Creature Feature: Groundhog
Winter is a trying time for some animals, looking for food and water sources and trying to stay warm, but there is an animal that is tucked in for a long winter’s nap, not worried at all. Now to some this animal might seem like a pest or the destroyer of gardens; but they are helpful to soils for aeration and nutrient recycling. Their burrowing action provides oxygen into the soil and brings nutrients like iron, calcium, and phosphorus to the surface helping plants. Also, the complex burrow systems they create provide safe havens for other animals in winter such as rabbits, foxes, opossums, raccoons, and skunks. Some of these may also be viewed as nuisances but that’s a story for another day. These borrows have interconnected tunnels and rooms with multiple entrances that can extend up to 40 feet!
Have you guessed we are talking about groundhogs? Or called, in your neck of the woods, woodchucks, or mouse bears (because of their appearance when sitting up), or in some parts, “whistle-pigs”? (This last refers to the high-pitched warning of danger sounds they make and “pig” in reference to their rodent-cousin the guinea pig). In actual fact groundhogs are very large squirrels (who knew?), and are also related to chipmunks and prairie dogs. They are primarily herbivores, (the aforementioned destroyer of gardens), but they won’t pass up a chance to eat other things we consider pests, such as grubs, insects, and snails. They can weigh as much as 15 pounds but an average weight is around 8.5 pounds.

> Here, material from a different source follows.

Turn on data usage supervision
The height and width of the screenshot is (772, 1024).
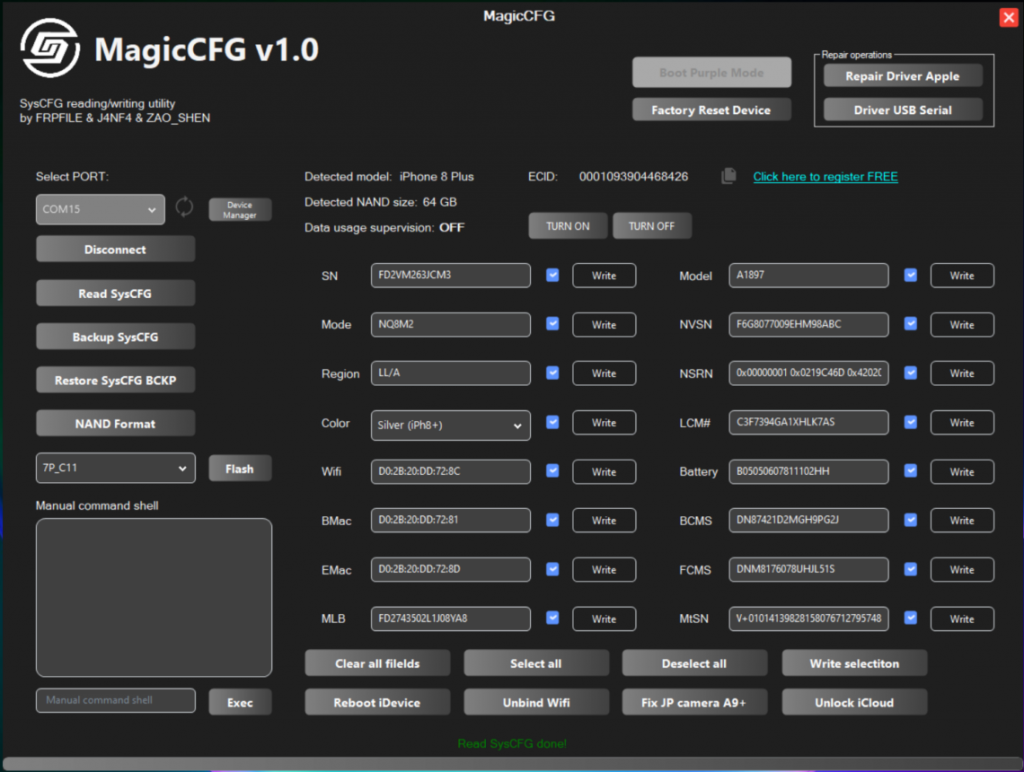(x=567, y=226)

Groundhogs are true hibernators. Beginning in late October or early November when outside temperatures begin to drop, they will go into the burrow and settle down. Their heart and breathing rates slow and their body temperatures drop to approximately 39-40 degrees. Between the start of hibernation until emerging from the burrow, they will lose about 25 percent of their body weight. (Explains the ravenous attack on the garden, huh?) February is the month that male groundhogs stumble from their burrows but not to predict the arrival of spring, rather they are scouting out burrows belonging to females. The fellas will ramble around getting acquainted with the girl’s locations and then will go back to the burrow until March when the mating season begins. The babies arrive in early April in a litter of two to six blind babies, once a year. The babies are called kits, pups, or most adorably chucklings. “Chucklings” stay with their mama for about three months and then go on their own way.
The most famous groundhog is of course Punxsutawney Phil. Poor Phil, he gets dragged out against his will and paraded in front of the nation before he would naturally be rousing from sleep. Really isn’t it just six of one, half a dozen of another? This tradition dates back to 1886 when the editor of the Punxsutawney Spirit newspaper, Clymer Freas, published a report that local groundhogs had not seen their shadows that day, signaling an early spring. It is likely that the story of Phil is based on European beliefs that badgers and hedgehogs an provide signals about the future, and lacking those in his area Clymer substituted the local animal that most resembles a badger or hedgehog. (Seriously, can you trust any of those to be a prognosticator of weather?)
But for now, the groundhog is snoozing away dreaming of warm spring breezes, grubs, and snails, and your luscious garden. Please plant extra.